Srikkanth, however, predicted a victory for Ganguly and his team in the mega event, saying he is not basing his optimism on any single factor but on gut feeling.
"India had done well in one-day tournaments held in England in the past, winning the World Cup in 1983 and the NatWest Trophy a couple of years ago. This Champions Trophy could turn out to be a case of third time lucky for India.
They lost to New Zealand in the Nairobi final (in 2001) and had to share it with Sri Lanka last year.
"We will win it this time. The conditions should suit us and our bowlers bowl better in England. It's what I feel within myself," he said.
Manjrekar, on the other hand, was averse to committing himself on the tricky issue.
"It's dangerous to predict India's chances. They have not done well of late, but they had a similar bad run in New Zealand before going on to reach the 2003 World Cup final in South Africa," he pointed out, adding, "fitness would be the key factor."
Manjrekar was referring to India's injury woes in the run-up to the event. The team has been hit hard on the fitness front by Sachin Tendulkar's tennis elbow which ruled the master batsman out of the tri-series in Holland as well as the three-match Natwest Challenge series against England which commenced today at Trent Bridge, Nottingham.

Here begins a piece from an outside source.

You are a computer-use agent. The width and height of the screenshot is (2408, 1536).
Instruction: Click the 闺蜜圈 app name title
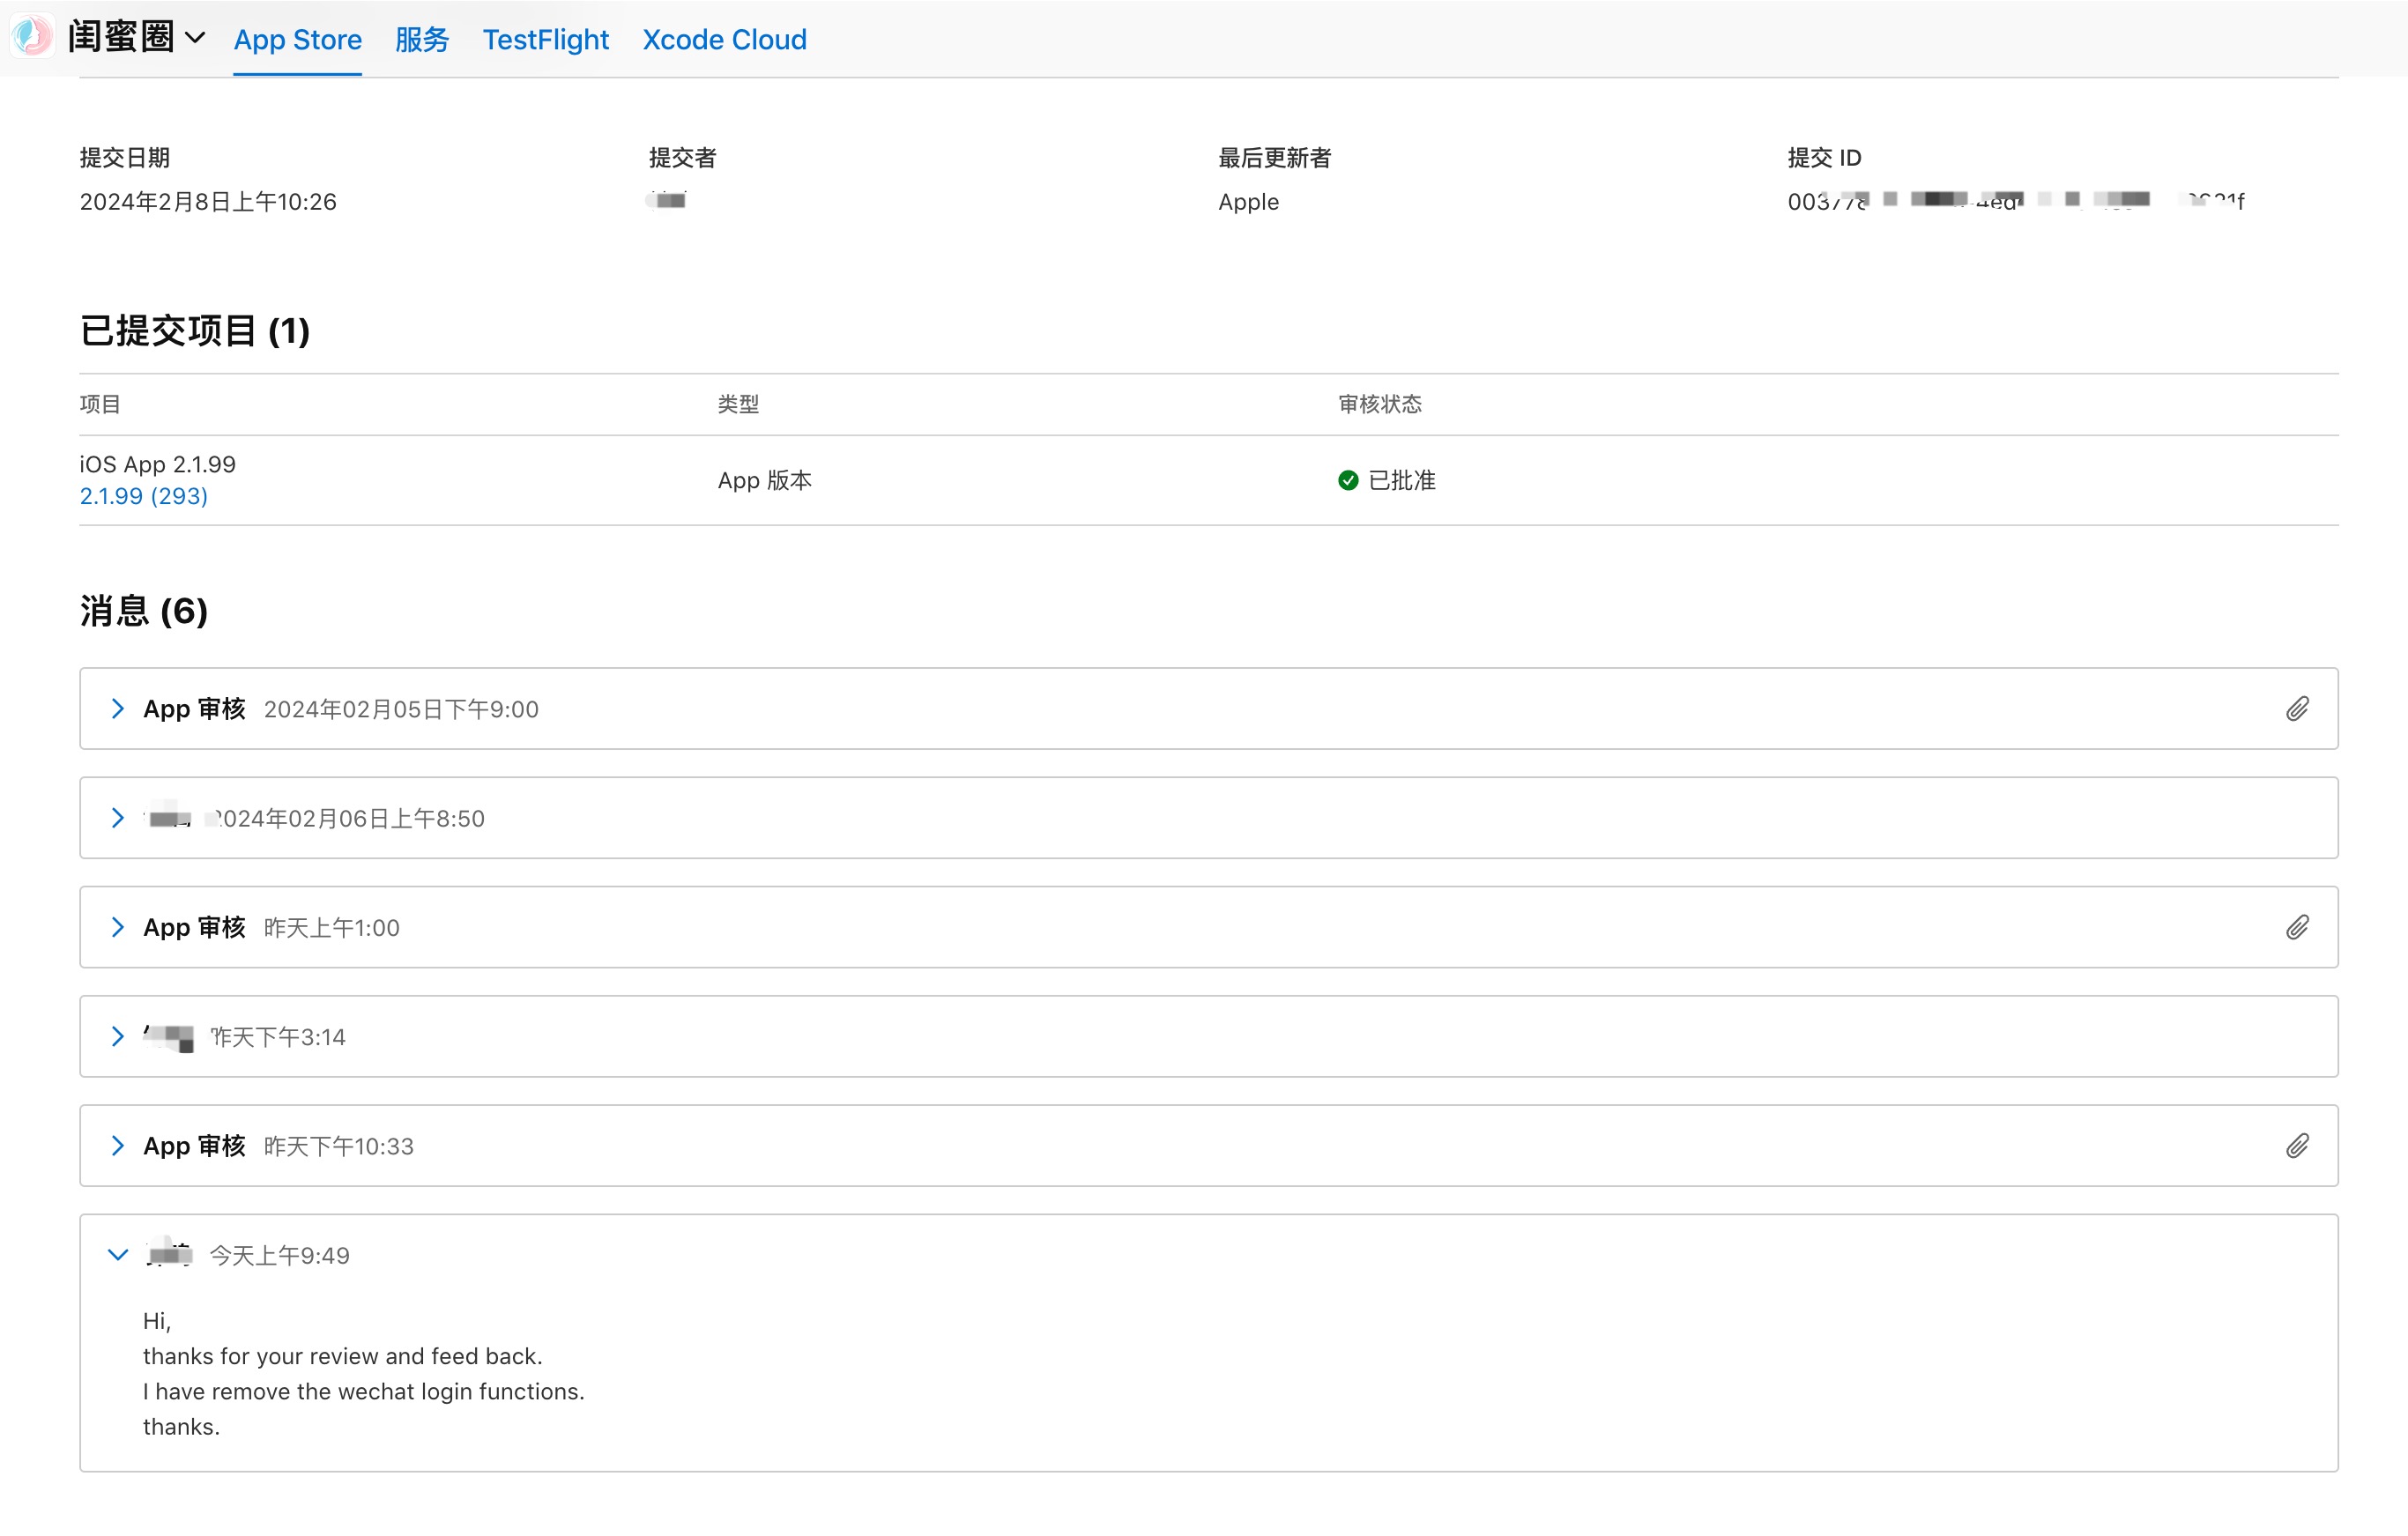click(x=121, y=38)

Ajit Agarkar suffered a side strain during the preceding tri-nation event in Amsterdam, but has recovered fully now. A bout of viral fever laid Ashish Nehra and Harbhajan Singh low in The Netherlands.
Meanwhile, the channel announced it has also lined up former Test cricketers Ian Chappell, Michael Slater (Australia), Barry Richards (South Africa), ex-England captain Tony Greig, Ian Bishop (West Indies), Arjuna Ranatunga (Sri Lanka) and Rameez Raja (Pakistan) as commentators for the Champions Trophy.
The channel's Brand ambassador Kapil Dev, Arun Lal and L Sivaramakrishnan are the other former Test cricketers who will provide the Indian touch along with Manjrekar and Srikkanth.